● Quoted text

************

Qamar Shaffi Tyabji Vs. The
Commissioner, Excess Profits Tax, Hyderabad [1960] INSC 78 (18 April 1960)
DAS, S.K.
KAPUR, J.L.
HIDAYATULLAH, M.
CITATION: 1960 AIR 1269 1960 SCR (3) 546
CITATOR INFO :
E 1973 SC 637 (8)
ACT:
Excess Profits Tax-Managing Agency and
Selling Agency agreements-Construction-Delegation of Agency-Delegate, whether
agent or employee-Remuneration and commission derived by such
delegate-Liability to tax-Indian Contract Act, 1872 (9 of 1872), s. 194.
HEADNOTE:
By an order of the Ruler of the erstwhile
State of Hyderabad an institution was formed for the development of industries
on behalf of the Government, called the Industrial Trust Fund, to be managed by
a committee called Trustees. In 1934 the Trustees entered into agreements with
two cotton mills situated in the State by virtue of which they were appointed
secretaries, treasurers and agents of the said mills. They were given the
general management of the mills including the power to appoint employees and were
also appointed selling agents of the mills. By separate agreements the Trustees
were given power to delegate to other persons all or any of the powers under
the agreements subject to the approval of the Board of Directors of the
respective mills. On December 6, 1938, the Trustees entered into an agreement
with the appellant whereby they delegated their powers in his favour and
appointed him as the managing agent of their business as secretaries,
-treasurers and agents, as also selling agent of the two mills, subject to
their general control. The appellant was to hold the office of managing agent
and selling agent for the remaining period of the original managing agency and
selling agency agreements. The remuneration of the appellant for the managing
agency was fixed at Rs. 2,000 per month and a commission of 2 1/2 per cent. out
of the commission of 12 1/2 per cent. per annum on the annual profits payable
to the Trustees. For the selling agency a separate commission was payable on
the sale of different kinds of goods. Clause 9 of the agreement provided 547
that the managing agent shall not assign the benefit of the agreement, the same
being personal to himself. For the accounting years 1941-42 and 1942-43 the
appellant was assessed to excess profits tax, but he contended that the
Trustees of the Industrial Trust Fund were the managing agents as also the
selling agents of the two mills, that the Trustees employed him on certain
terms and gave him certain powers, and that he was not carrying on an
independent business of his own but was just carrying out the duties of an
employee of the Trustees. He claimed that his remuneration under the agreement
dated December 6, 1938, was merely salary and not income derived from business
and therefore not liable to excess profits tax :
Held, (1) that under the agreements of 1934
the Trustees as agents had express authority to name the appellant to act for
the principal in the business of agency and that therefore the appellant was
neither a servant nor a mere sub-agent, but an agent of the principal for such
part of the business of agency as was entrusted to him, within the meaning of
s. 194 of the Indian Contract Act, 1872.

************

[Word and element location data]
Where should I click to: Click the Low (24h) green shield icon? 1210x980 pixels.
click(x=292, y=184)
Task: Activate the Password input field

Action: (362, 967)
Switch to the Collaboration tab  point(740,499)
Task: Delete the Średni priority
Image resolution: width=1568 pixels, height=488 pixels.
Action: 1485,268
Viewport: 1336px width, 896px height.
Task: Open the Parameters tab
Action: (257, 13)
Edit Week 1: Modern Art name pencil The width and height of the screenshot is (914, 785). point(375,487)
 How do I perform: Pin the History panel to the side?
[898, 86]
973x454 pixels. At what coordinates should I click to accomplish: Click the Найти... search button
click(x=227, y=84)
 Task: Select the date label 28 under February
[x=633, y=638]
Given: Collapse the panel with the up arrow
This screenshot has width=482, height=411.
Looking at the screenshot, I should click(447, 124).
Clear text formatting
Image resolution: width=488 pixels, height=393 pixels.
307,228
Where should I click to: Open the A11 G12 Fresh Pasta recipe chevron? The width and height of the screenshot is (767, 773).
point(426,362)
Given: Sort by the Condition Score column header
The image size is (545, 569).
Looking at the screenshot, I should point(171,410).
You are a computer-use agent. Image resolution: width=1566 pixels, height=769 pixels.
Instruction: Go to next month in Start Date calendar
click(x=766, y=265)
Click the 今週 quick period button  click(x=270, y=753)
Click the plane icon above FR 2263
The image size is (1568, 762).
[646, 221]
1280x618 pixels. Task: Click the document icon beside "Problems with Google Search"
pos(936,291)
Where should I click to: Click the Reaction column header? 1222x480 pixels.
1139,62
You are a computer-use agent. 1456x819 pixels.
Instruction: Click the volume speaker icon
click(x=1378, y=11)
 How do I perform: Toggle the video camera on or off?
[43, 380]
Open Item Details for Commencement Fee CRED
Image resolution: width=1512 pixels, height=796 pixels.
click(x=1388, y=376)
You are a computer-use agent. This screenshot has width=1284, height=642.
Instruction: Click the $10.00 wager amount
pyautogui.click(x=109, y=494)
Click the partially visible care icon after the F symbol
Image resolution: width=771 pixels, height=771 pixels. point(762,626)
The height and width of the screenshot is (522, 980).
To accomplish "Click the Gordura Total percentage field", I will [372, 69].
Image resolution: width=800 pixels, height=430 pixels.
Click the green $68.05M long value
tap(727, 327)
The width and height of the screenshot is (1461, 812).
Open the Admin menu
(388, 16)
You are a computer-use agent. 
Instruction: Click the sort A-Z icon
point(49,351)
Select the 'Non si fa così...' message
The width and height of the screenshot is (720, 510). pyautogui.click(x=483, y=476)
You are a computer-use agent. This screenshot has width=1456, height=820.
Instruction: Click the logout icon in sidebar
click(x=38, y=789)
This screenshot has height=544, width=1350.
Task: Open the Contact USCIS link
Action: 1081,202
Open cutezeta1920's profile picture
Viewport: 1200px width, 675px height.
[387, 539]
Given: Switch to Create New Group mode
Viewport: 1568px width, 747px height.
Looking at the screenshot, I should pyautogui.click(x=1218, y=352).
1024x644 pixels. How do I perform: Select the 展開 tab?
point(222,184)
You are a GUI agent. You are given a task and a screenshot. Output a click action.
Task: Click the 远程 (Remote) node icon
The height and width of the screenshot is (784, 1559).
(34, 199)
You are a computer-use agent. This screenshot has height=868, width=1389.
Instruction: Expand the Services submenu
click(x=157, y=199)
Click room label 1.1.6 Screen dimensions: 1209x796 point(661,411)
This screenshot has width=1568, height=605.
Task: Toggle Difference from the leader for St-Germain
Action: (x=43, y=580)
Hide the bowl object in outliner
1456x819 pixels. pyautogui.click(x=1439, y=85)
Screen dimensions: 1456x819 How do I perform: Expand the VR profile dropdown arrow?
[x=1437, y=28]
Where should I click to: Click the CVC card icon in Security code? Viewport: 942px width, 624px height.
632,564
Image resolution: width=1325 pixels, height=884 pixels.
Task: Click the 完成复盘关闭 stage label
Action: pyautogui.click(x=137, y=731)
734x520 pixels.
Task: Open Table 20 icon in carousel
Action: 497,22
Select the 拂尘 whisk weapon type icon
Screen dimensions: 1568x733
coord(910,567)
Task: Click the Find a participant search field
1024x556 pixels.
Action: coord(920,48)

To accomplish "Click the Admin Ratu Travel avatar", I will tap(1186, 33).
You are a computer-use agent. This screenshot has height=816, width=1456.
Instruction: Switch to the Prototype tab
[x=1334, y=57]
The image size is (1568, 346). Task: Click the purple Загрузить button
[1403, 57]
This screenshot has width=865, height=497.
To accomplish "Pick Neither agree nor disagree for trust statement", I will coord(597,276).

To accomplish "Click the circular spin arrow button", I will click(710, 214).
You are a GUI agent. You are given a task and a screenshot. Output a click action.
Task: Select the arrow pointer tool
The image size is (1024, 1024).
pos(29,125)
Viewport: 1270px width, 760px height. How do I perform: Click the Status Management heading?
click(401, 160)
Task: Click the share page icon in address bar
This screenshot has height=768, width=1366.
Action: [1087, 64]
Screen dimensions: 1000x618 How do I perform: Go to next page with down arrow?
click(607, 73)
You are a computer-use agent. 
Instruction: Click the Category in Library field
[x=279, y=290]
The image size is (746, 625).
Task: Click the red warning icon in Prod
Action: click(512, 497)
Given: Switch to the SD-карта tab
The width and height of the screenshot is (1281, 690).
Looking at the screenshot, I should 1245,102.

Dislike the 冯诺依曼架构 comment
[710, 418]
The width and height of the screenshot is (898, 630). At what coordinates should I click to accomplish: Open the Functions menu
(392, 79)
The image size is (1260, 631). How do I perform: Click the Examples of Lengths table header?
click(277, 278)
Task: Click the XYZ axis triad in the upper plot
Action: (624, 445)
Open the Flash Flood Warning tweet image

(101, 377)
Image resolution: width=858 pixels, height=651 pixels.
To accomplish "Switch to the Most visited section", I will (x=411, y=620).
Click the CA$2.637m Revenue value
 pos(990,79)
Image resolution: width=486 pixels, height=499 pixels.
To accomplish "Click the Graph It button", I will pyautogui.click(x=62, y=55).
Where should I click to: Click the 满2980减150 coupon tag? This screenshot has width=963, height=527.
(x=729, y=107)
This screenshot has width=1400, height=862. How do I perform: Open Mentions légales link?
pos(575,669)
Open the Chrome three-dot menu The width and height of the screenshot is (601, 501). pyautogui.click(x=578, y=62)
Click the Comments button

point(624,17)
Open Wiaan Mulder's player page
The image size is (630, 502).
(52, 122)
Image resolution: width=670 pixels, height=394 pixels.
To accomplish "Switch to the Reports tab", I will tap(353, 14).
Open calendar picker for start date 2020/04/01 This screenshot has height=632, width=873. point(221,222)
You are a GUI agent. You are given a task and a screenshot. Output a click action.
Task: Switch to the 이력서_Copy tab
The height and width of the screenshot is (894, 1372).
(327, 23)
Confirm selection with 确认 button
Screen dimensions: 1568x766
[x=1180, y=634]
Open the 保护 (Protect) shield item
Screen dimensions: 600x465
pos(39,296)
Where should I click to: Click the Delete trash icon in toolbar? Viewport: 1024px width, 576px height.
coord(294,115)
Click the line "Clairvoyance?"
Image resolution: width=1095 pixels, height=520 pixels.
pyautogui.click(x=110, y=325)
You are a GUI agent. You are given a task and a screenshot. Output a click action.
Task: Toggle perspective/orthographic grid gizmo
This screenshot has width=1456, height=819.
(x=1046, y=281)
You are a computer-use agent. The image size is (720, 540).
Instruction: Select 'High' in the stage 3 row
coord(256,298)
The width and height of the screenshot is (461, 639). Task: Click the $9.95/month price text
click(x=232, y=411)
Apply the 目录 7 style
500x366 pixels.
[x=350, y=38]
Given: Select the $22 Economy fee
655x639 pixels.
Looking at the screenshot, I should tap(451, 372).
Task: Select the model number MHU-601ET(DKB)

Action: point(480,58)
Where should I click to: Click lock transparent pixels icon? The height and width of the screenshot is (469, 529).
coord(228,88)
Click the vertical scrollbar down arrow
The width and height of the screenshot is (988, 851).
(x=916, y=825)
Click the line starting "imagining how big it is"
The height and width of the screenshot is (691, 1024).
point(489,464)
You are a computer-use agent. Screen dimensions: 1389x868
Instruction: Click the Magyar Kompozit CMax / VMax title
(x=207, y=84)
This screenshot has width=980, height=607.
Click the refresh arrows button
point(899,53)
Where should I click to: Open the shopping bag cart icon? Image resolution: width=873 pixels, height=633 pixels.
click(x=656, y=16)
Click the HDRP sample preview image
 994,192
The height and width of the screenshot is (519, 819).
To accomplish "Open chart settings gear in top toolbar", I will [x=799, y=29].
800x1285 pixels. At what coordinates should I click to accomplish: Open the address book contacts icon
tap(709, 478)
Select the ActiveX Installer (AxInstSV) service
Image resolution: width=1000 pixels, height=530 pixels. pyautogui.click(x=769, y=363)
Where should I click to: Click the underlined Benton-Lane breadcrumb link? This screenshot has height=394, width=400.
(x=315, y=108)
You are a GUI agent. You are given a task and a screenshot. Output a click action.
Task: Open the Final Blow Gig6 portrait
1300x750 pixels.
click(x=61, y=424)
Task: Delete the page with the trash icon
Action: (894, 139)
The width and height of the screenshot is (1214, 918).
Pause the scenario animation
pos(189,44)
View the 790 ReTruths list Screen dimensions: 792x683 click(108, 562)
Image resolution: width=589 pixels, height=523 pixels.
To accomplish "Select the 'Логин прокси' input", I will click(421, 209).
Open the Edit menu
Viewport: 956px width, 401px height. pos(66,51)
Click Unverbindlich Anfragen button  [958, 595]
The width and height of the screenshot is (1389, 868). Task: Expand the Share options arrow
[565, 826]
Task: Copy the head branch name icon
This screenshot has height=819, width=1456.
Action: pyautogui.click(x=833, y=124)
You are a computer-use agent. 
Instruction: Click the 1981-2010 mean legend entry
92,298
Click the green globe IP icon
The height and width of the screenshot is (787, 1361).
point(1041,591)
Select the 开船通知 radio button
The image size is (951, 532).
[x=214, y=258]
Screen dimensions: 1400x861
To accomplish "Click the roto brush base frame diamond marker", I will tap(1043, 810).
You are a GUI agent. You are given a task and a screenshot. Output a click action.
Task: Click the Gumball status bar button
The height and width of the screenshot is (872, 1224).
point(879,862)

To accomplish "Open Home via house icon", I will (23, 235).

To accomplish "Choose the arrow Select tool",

************

● Things to do
A. Answer these questions about the excess profits tax case:
(i) In what year did the Trustees enter into agreements with the two cotton mills?
(ii) What monthly sum was fixed as the appellant's remuneration for the managing agency?
(iii) Which section of the Indian Contract Act, 1872, does the holding cite?
B. In the records, swap "Instruction" for "Command" on the lines from the one holding "How do I perform: Toggle" through the one holding "point(222,184)", inclusive, and leave everything else unchanged. Return only those lines.

● Solved tasks
A.
(i) 1934
(ii) Rs. 2,000 per month
(iii) Section 194

B.
 How do I perform: Toggle the video camera on or off?
[43, 380]
Open Item Details for Commencement Fee CRED
Image resolution: width=1512 pixels, height=796 pixels.
click(x=1388, y=376)
You are a computer-use agent. This screenshot has width=1284, height=642.
Command: Click the $10.00 wager amount
pyautogui.click(x=109, y=494)
Click the partially visible care icon after the F symbol
Image resolution: width=771 pixels, height=771 pixels. point(762,626)
The height and width of the screenshot is (522, 980).
To accomplish "Click the Gordura Total percentage field", I will [372, 69].
Image resolution: width=800 pixels, height=430 pixels.
Click the green $68.05M long value
tap(727, 327)
The width and height of the screenshot is (1461, 812).
Open the Admin menu
(388, 16)
You are a computer-use agent. 
Command: Click the sort A-Z icon
point(49,351)
Select the 'Non si fa così...' message
The width and height of the screenshot is (720, 510). pyautogui.click(x=483, y=476)
You are a computer-use agent. This screenshot has width=1456, height=820.
Command: Click the logout icon in sidebar
click(x=38, y=789)
This screenshot has height=544, width=1350.
Task: Open the Contact USCIS link
Action: 1081,202
Open cutezeta1920's profile picture
Viewport: 1200px width, 675px height.
[387, 539]
Given: Switch to Create New Group mode
Viewport: 1568px width, 747px height.
Looking at the screenshot, I should pyautogui.click(x=1218, y=352).
1024x644 pixels. How do I perform: Select the 展開 tab?
point(222,184)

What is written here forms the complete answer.